Of course, a lot of this is general life-stuff, not polyamory specific.
I am really glad that the conversation here is acknowledging the spectrum of 'loving - intimate - sexual' and our ability to choose various positions along it.
The societal default for dyadic relationships is this weird ownership of partners, with some people drawing those lines in odd places. Like laughing too much when talking to someone at a party. The version of monogamy that excludes half of the human race from possible friendship baffles me.
Time is another important thing. Hmm, maybe I do have a question. How do you balance time, especially during the early infatuation stage when you really want to spend a lot of time with the shiny new person? Are your two partners friends who are happy spending time together with you?
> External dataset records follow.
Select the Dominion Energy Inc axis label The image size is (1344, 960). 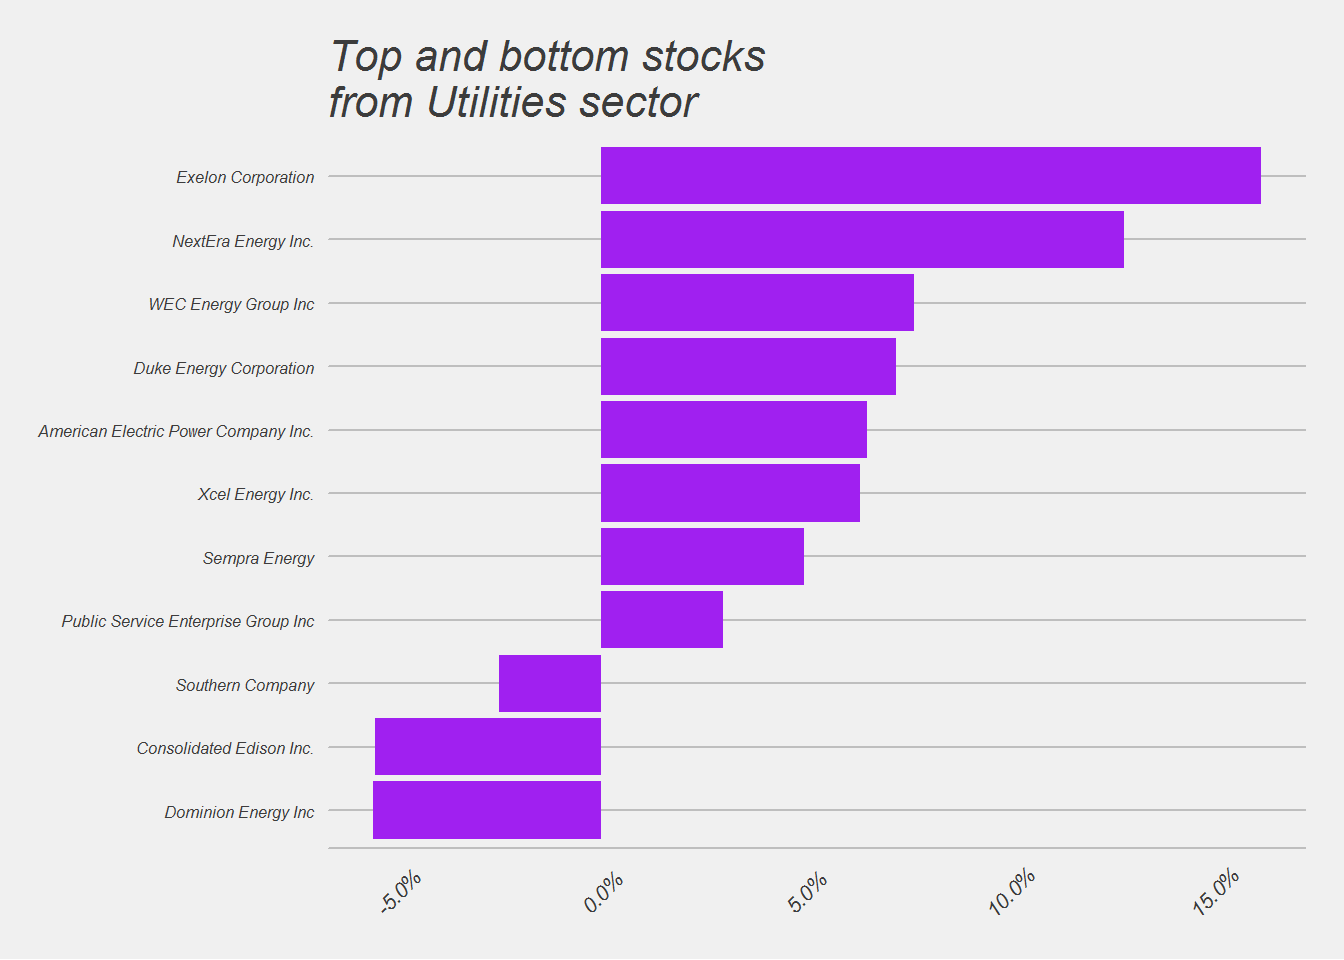(x=239, y=812)
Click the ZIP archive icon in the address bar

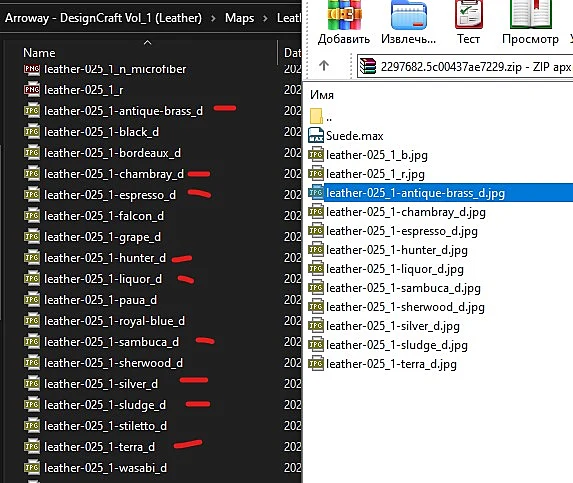click(368, 66)
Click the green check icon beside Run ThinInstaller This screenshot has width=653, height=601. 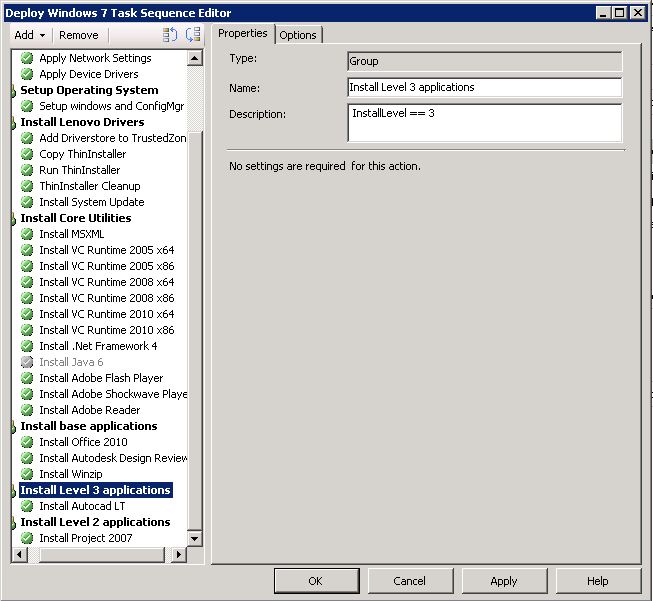pos(27,170)
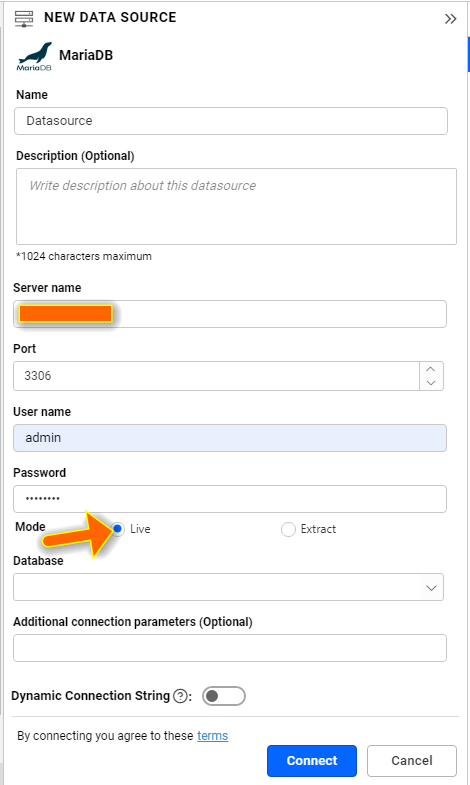Click the Cancel button
This screenshot has width=470, height=785.
412,760
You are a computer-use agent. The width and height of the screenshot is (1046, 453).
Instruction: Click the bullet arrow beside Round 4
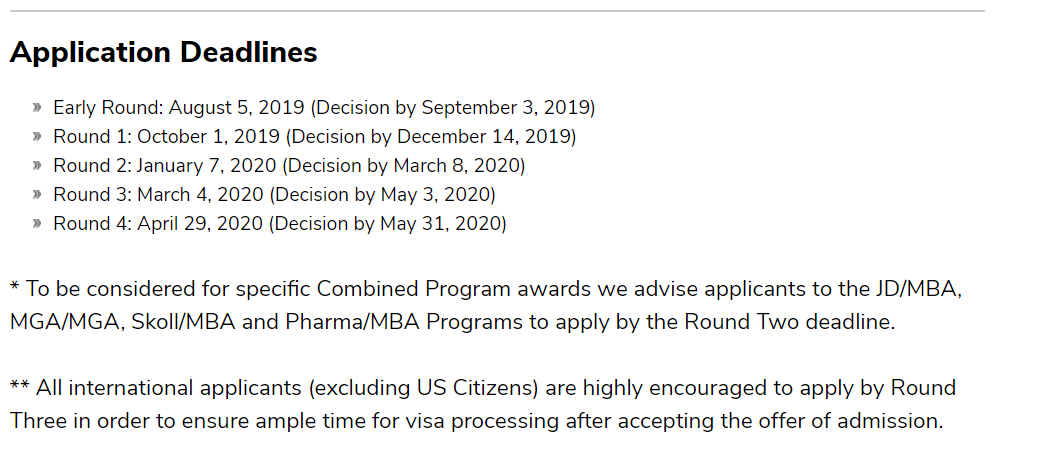tap(37, 223)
Without you? I'm assuming they each have other partners, how does that whole dynamic work?
Some context for the questions - I've got friends in a poly-relationship that looks like this:
H is "technically" bi but identifies as primarily gay
* N is bi, but tends towards other women
* S is a gay man
* H and S have been together for maybe 20 yrs
* H and N got married a few years after H and S got together and had a child a few years after that. They have all lived together since the marriage and raise the child with the three of the as equal parents
* H/S are in a (generally) exclusive relationship with an occasional consensual other man (I think with an agreement that those stayed away from the house)
* N has had a string of multi-year relationships with other women. I don't think any of the have lived with them.
Phew!
In case anyone is reading this and being horrified on behalf of the child, please don't be. She is a happy, healthy, confident, intelligent girl - and she's pubescent, so this is saying something!
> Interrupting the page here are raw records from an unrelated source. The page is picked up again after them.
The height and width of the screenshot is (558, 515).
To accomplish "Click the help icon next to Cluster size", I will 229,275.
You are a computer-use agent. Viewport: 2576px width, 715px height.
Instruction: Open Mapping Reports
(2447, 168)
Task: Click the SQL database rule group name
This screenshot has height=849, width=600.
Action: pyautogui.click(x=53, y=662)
Anyway, the dynamic of this relationship has always fascinated me. Partially because it works so well, when so many dyads are just twisted - and I say this as someone in a (non-twisted) dyad.
Everyone in the G/N/S family seems to be having a great life, there are two people with excellent jobs and one with a business, they are involved in their community, they have issues about which they are passionate, they have a wonderful circle of friends and family. I have seen many a dyad that could take lessons.
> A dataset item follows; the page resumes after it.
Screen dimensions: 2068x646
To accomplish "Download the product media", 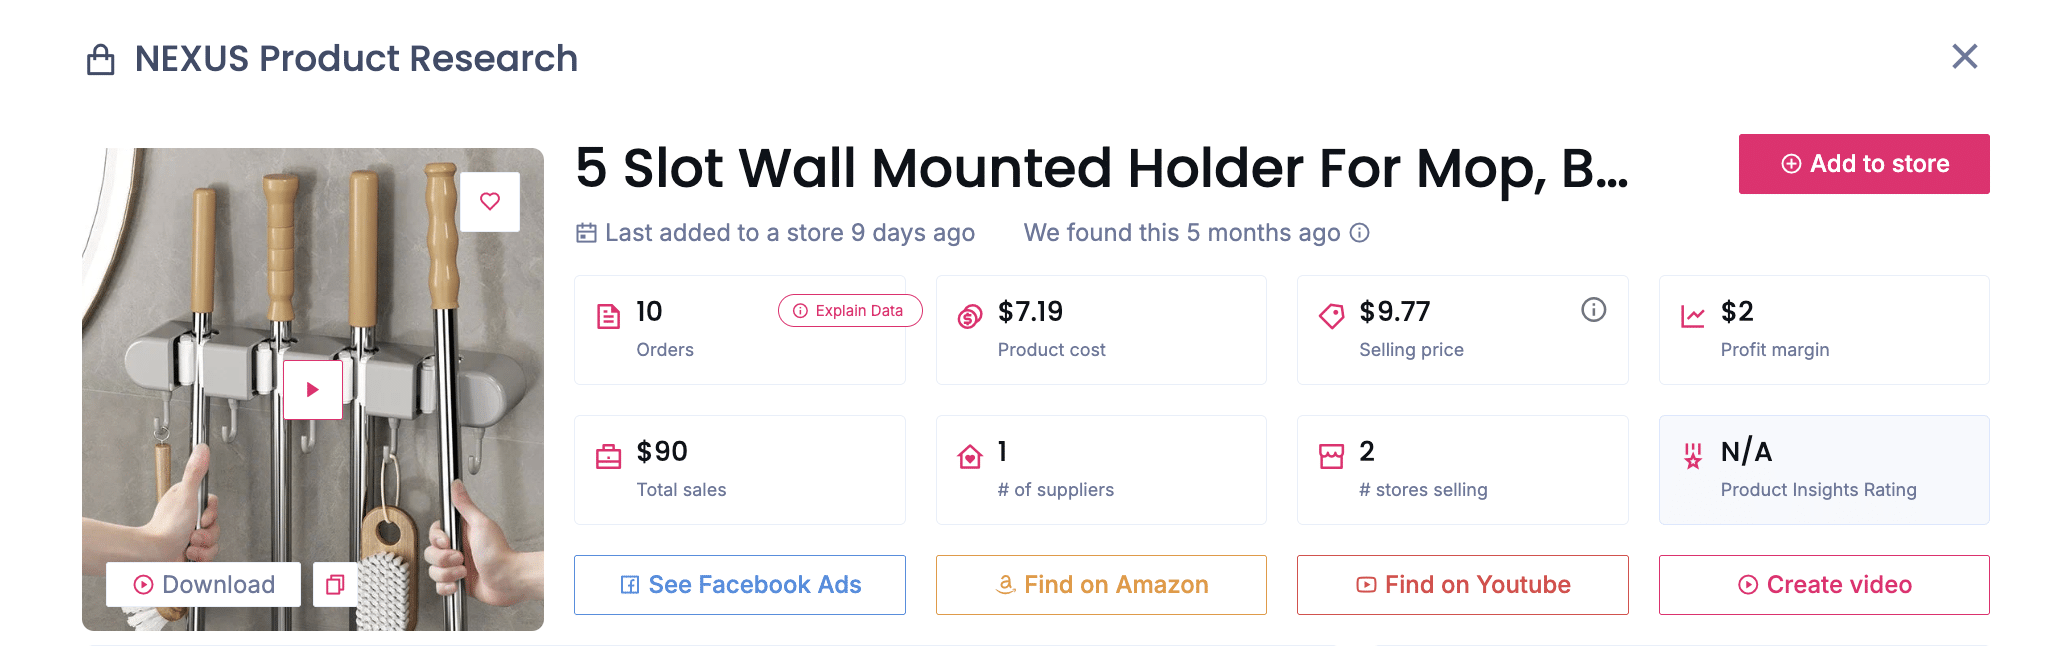I will tap(204, 584).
Do you think the people who can successfully pull off this sort of thing have something in common outside of the poly-ness? What's special that you can do it without people getting crazy?
Again, phew!
There's probably some over-riding theme to this comment, so don't feel that you need to answer specific questions. I'll ask again if I feel like you miss something.
(and now I am off to see what is up on my "ask the feminist" thread - I put an invitation on one of TJ's threads... )
Ugh. That ownership thing really drives me nuts. I'll allow that it's not necessarily present in monogamous relationships, and it can also worm its way into poly relationships as well.
You asked about balancing time. That's really difficult. There are a few things we do to make it smoother. Probably the most important is that we're all aware that we're allowed to ask for the things we want and the things we need, and that someone who loves and cares for you will usually come up with a way to fulfill them. (Part of that, of course, is that they're allowed to say no.) That helps us to be pretty self-policing about time, sometimes one of my partners will express that they haven't seen me in what feels like a while and they miss me, and we'll adjust so we spend time together soon. We also all agree that if we don't verbalize that something is bothering us, we can't reasonably expect it to change.
In my particular case, the time thing is probably made easier because only one of my partners is local. So we have a nice reasonable default that when my other partner is visiting, she gets the majority of my time. When she's back at home, we make liberal use of the Internet to remain in touch, and we watch a couple hours of TV together each week, synchronized and chatting. One of those (House) is now typically spent on the sofa with my local partner, with a laptop in my lap. It's not perfect, but it seems to be working out quite nicely thus far.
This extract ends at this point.